CNN's new host Eliot Spitzer slammed the Tea Party movement on Tuesday's Parker-Spitzer: "I think that that piece of the Republican Party is vapid. It has no ideas....They're going to destroy our country." Spitzer also accused Tea Party members of forwarding a "Herbert Hoover vision of government...saying, we want to take away the very pieces of government that created the middle class."
The former New York governor of "Client Number Nine" infamy launched his attack on the nascent political movement minutes into the 8 pm Eastern, as he and his co-host, Kathleen Parker, discussed Delaware Republican Senate candidate Christine O'Donnell's new ad.

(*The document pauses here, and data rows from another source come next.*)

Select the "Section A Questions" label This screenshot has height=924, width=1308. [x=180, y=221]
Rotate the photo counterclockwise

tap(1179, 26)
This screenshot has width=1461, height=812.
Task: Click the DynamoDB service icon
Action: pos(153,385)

After listing what he thought was positive about O'Donnell and her ad, Spitzer gave his "vapid" remark about the Tea Party and made his first mention of former President Hoover:
SPITZER: Now, here's where I completely part company with her [Christine O'Donnell]. I think that the Tea Party- I think that that piece of the Republican Party is vapid. It has no ideas. It will lead us down a dangerous road. Remember Herbert Hoover? Now, we don't remember him- president during the Depression. That's where they're taking us. They're going to destroy our country, but that is an appealing ad.
Moments later, Spitzer further explained his Hoover point, continuing his attack on the movement:
SPITZER: There's also something much deeper going on here, and this is what really does trouble me. We are at a fork in the road. One direction is down towards the path of Hoover, that she [O'Donnell] represents. The other path is of a smart government that believes in markets and competition, but a government that builds the foundation, so we as a nation can compete again overseas, and that's not what she gets...I don't think the Tea Party has created anything meaningful, so we as a nation can build jobs and compete in this era.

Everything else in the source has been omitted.